* Problem *
Update the listing by restating its lines from the one that has "Open the Snapchat social icon" through the one with "pos(347,361)", putting "px" in place of "pixels" and keeping all else unchanged. Return only those lines.

* Material provided *

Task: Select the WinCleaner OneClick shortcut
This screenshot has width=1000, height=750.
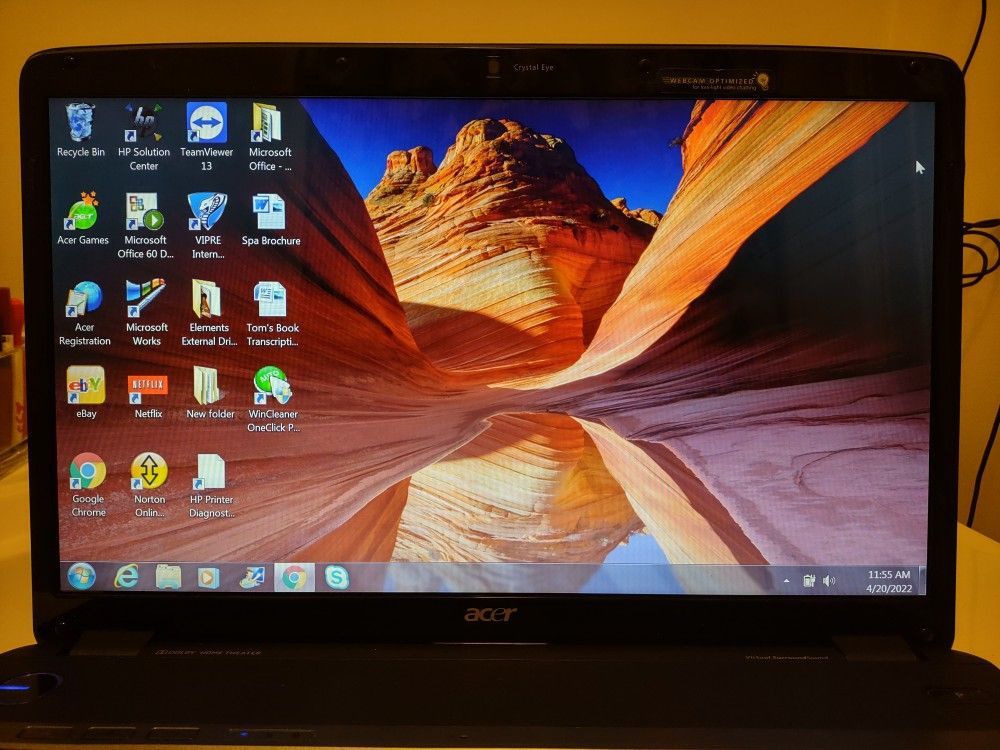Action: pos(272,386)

* * *

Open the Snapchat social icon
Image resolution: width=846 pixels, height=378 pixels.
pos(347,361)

--

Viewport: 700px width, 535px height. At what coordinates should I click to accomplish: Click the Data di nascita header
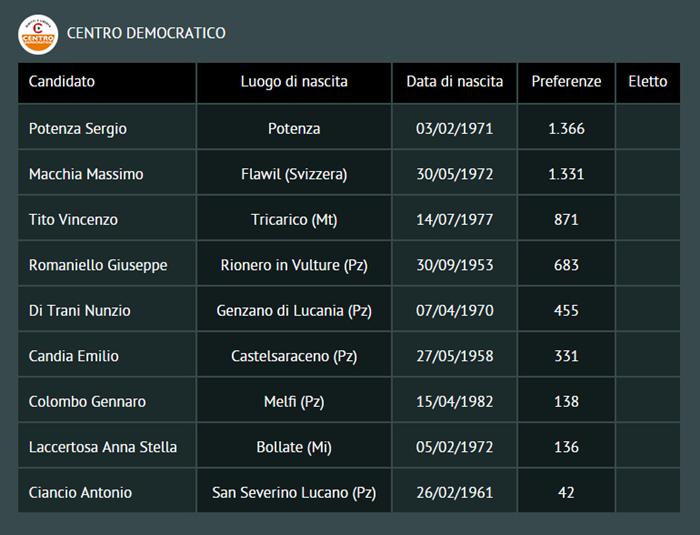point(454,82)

* Completed task *
Open the Snapchat social icon
Image resolution: width=846 px, height=378 px.
pos(347,361)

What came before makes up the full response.